1.2 方法 常規組實施常規護理:囑患者保持口腔衛生,為解答其疑惑,指導其進行咽部冷刺激、喉上提、聲門上提、咽收縮等訓練,囑患者以易消化、清淡飲食為原則,攝入低鹽、低脂、低糖、高蛋白軟食或半流食為主的飲食,根據自身恢復情況逐漸過渡至普食。實驗組在常規組基礎上實施食物稠度級別評估模式下的精細個性化飲食管理:(1)以吞糊試驗確定適合的食物黏稠度。①制備糊狀試驗飲食,采用順凝寶增稠劑加入溫開水140ml充分攪拌,制作布丁狀(增稠劑用量2袋)、蛋羹狀(增稠劑用量1.5袋)、糖漿狀(增稠劑用量1袋)3種不同稠度飲食。②食物稠度確定試驗,患者取端坐位或30°~60°半臥位,頭處于正中稍前屈,向健側傾斜30°狀態,以枕頭墊起患側肩部,依次提供布丁狀、蛋羹狀、糖漿狀食物,不同稠度食物各5ml、10ml、20ml,患者一口咽下,觀察是否發生嗆咳、聲音改變、血氧飽和度下降達3%,若出現上述任一癥狀則終止試驗,將前一級別確認為適合于該患者的食物稠度級別。③不同稠度級別對應食物,糖漿狀:果汁、袋裝酸奶、豆漿、米湯、蔬菜汁;蛋羹狀:藕粉、芝麻糊、豆腐腦、碎面條、蒸蛋羹、去除瘦肉渣的稠肉泥粥;布丁狀:魚片、碎肉、老酸奶、水果泥、各種蔬菜、稠碎肉粥。(2)精細個性化飲食管理:①安全食物級別告知,明確適用的安全食物稠度,發放相應的食物類型卡,囑患者家屬依據食物類型卡準備飲食,避免攝入不適用稠度食物,預防誤吸。②安全進食管理,采用同吞糊試驗相同的體位進食,進食后維持坐位或半臥位10~20min,30min內避免翻身、吸痰等,鼓勵患者自主完成進食,必要時提供協助。以小而薄的勺子為取食工具,以2~4ml量為起始試用一口食量,確保安全后酌情遞增(一口量<20ml);食物置于患者舌中后部,以舌背輕壓舌部形成吞咽刺激源,進食前先吸氣,吞咽前、吞咽時閉氣,預防誤吸;進食速度宜緩慢,以30~40min為宜,若出現嗆咳、氣促、咳嗽等暫停喂食,充分休息后再次進食。③心理支持,增強護患間溝通,明確安全有效攝取食物益處,根據患者喜好于進食前通過聽音樂、閱讀、觀看娛樂節目等方式保持平和、愉悅心情,提高進食效率。兩組均干預至出院。

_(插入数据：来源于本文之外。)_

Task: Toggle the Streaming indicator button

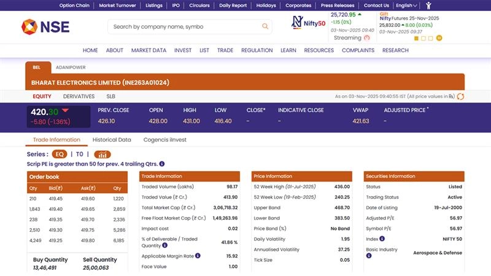Action: pos(367,38)
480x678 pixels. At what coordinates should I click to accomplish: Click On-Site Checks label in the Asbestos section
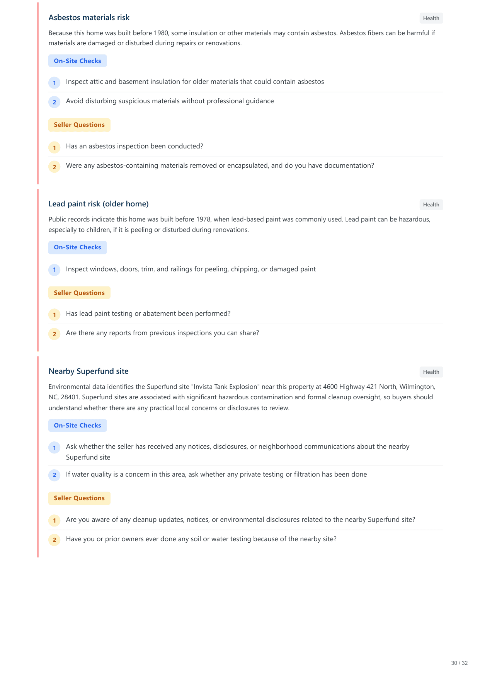pyautogui.click(x=77, y=61)
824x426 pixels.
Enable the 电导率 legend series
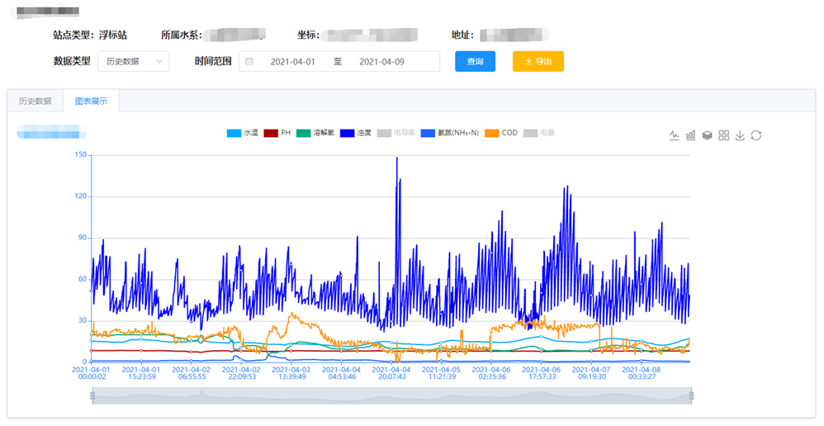click(x=395, y=133)
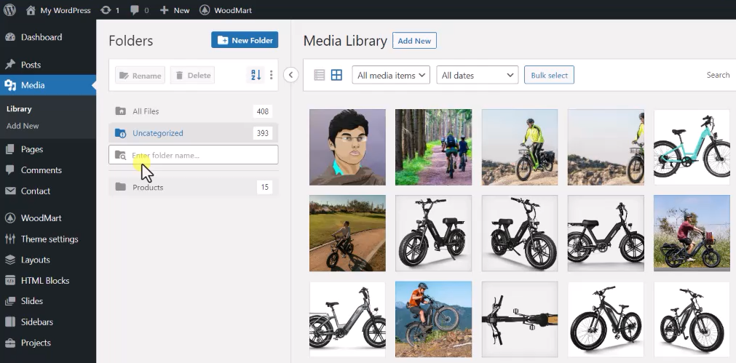Click Add New next to Media Library
736x363 pixels.
click(x=414, y=41)
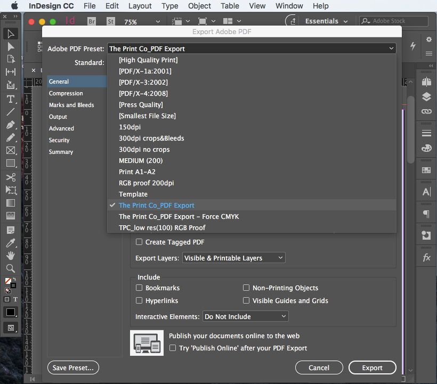Switch to the Compression settings tab
437x384 pixels.
(x=66, y=93)
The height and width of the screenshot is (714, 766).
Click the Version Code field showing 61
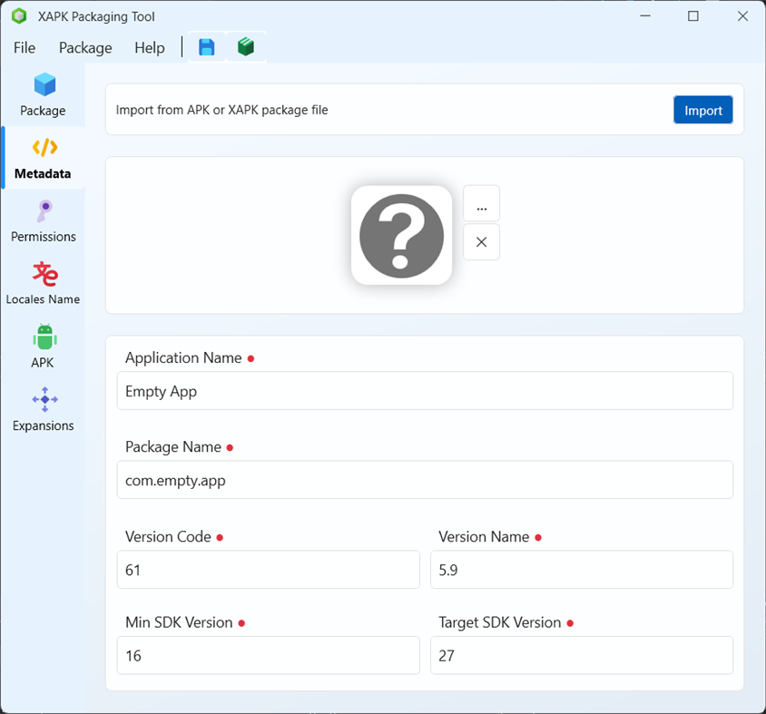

1.3 觀察指標 (1)比較兩組經口進食恢復時間、飲水恢復時間、恢復普食時間、住院時間。(2)比較兩組誤吸發生率。出現以下任一項判為誤吸:吞咽中或吞咽后出現刺激性嗆咳、進食中出現發音異常、進食后有氣喘、呼吸困難、血氧飽和度下降≥3%、窒息、面色或唇色發紺。(3)于干預前后采用吞咽功能評定量表(SSA)評估兩組患者吞咽功能,18~46分,評分越高,吞咽功能越差;采用吞咽障礙特異性生活質量量表(SWAL-QOL)評估患者生活質量,44~220分,評分越高,生活質量越好。

2 結果

2.1 康復進程 實驗組經口進食恢復時間、飲水恢復時間、恢復普食時間、住院時間均短于常規組,差異有統計學意義(P<0.05),見表1。

表1 兩組康復進程比較

2.2 誤吸發生率 實驗組誤吸發生率為12.24%,低于常規組的45.24%,差異有統計學意義(χ2=12.355,P<0.001),見表2。

表2 兩組誤吸發生率比較[n(%)]

2.3 SSA、SWAL-QOL評分 干預前兩組SSA、SWAL-QOL評分對比,差異無統計學意義(P>0.05);干預后實驗組SSA評分低于常規組,SWAL-QOL評分高于常規組,差異有統計學意義(P<0.05),見表3。

表3 兩組SSA、SWAL-QOL評分比較分)

3 討論

急性腦梗死患者吞咽困難發病率高達40%,致使應激性營養代謝紊亂,而相關研究指出,營養不良為急性腦梗死預后不良的獨立危險因素[3-5]。加強飲食管理為吞咽困難者的重要恢復措施,但常規飲食管理中缺乏客觀指導標準,僅以主觀認知判斷食物黏稠度,可控性、有效性有限[6-7]。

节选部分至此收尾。